◆ **REQUIREMENT**: In the records below, find the line that contains "Viewport: 1024px width, 533px". Retype that line and all the lines after it through the end, leaving out the pictures.

Stored records
────────────────────────────────────────

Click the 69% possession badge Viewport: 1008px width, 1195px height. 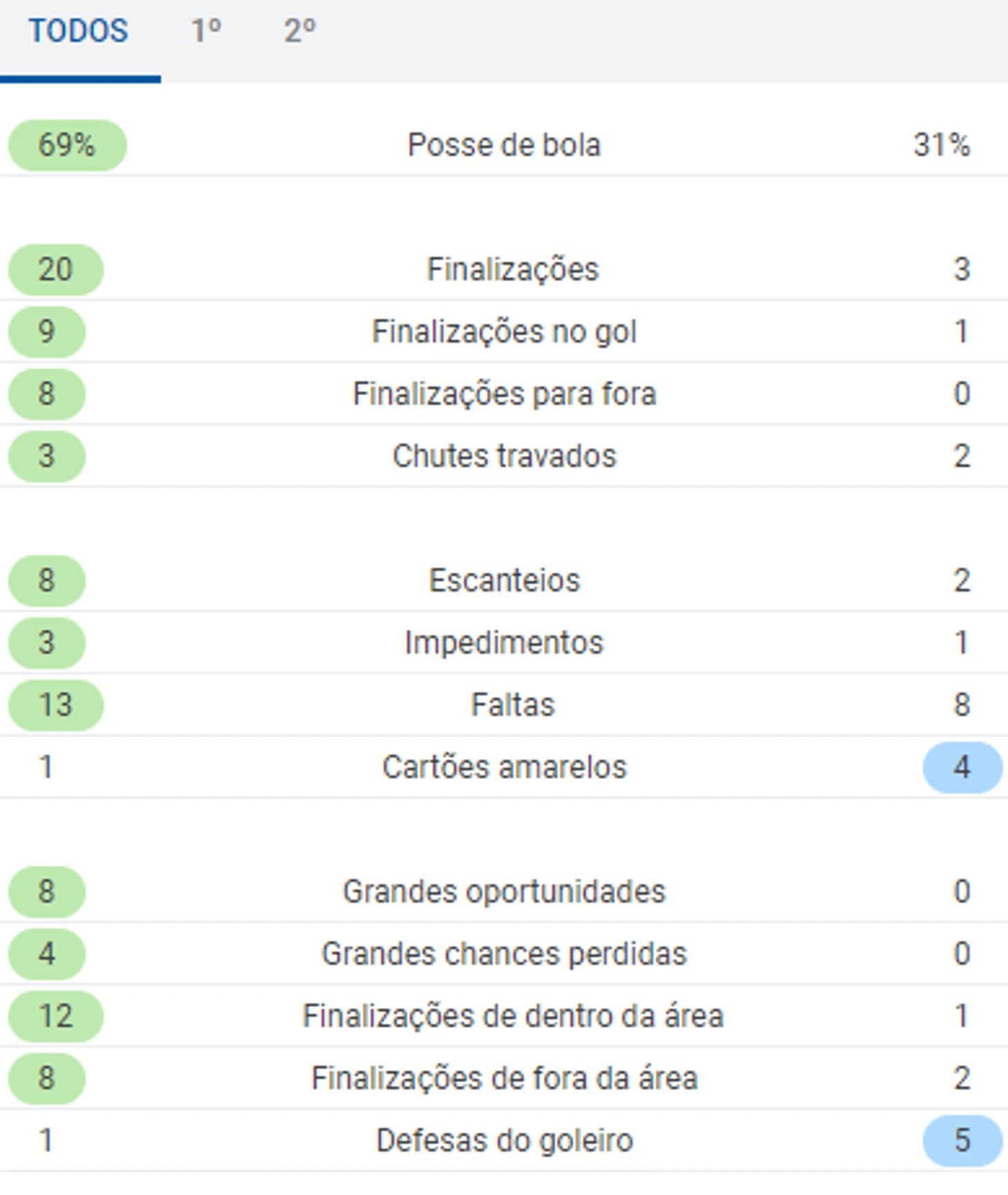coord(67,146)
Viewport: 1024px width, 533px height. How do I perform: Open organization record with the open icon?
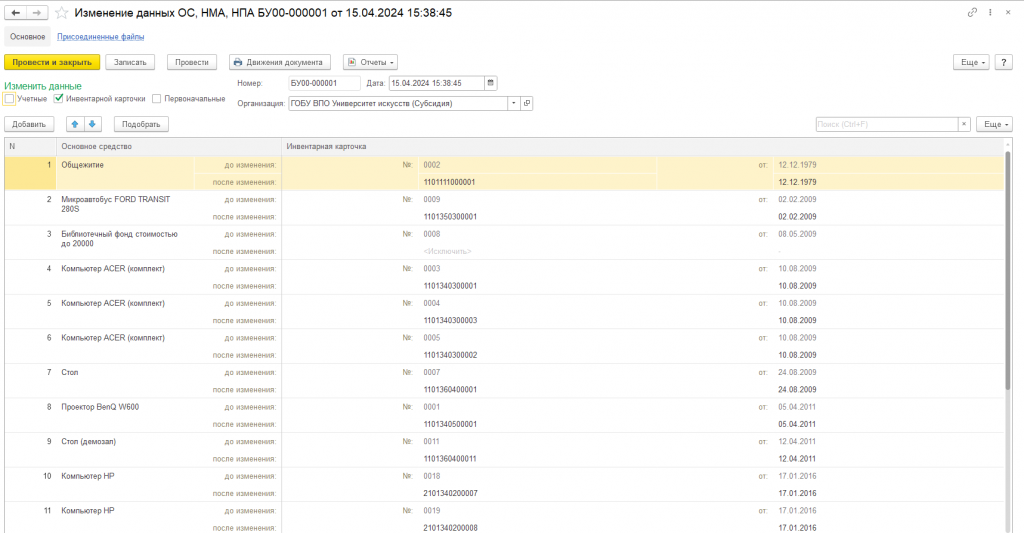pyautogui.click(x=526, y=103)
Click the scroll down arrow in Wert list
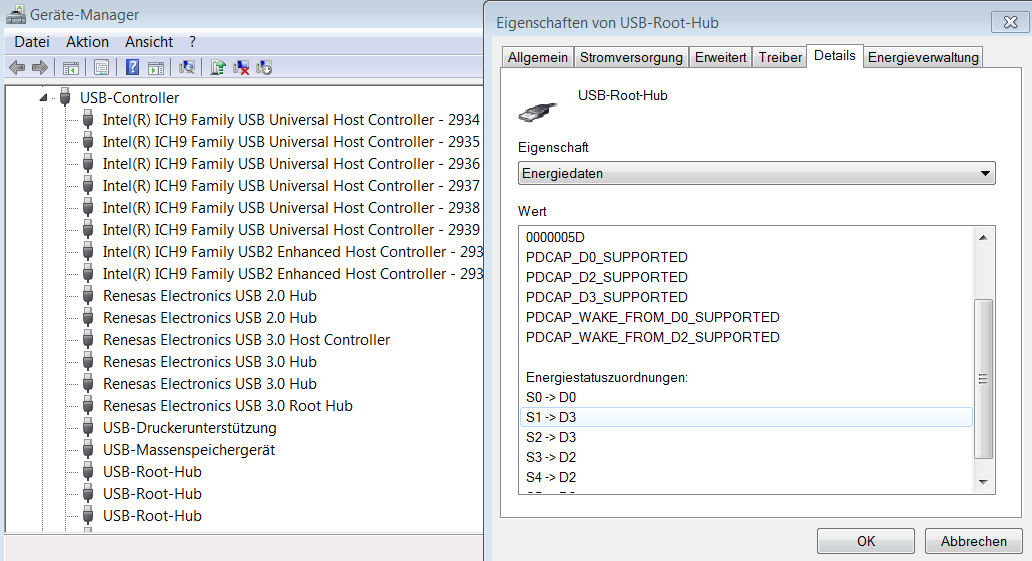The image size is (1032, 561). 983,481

────────────────────────────────────────

◆ **ANSWER FOR THIS EXERCISE**:
Viewport: 1024px width, 533px height. How do I perform: Open organization record with the open icon?
pyautogui.click(x=526, y=103)
Click the scroll down arrow in Wert list
The image size is (1032, 561). 983,481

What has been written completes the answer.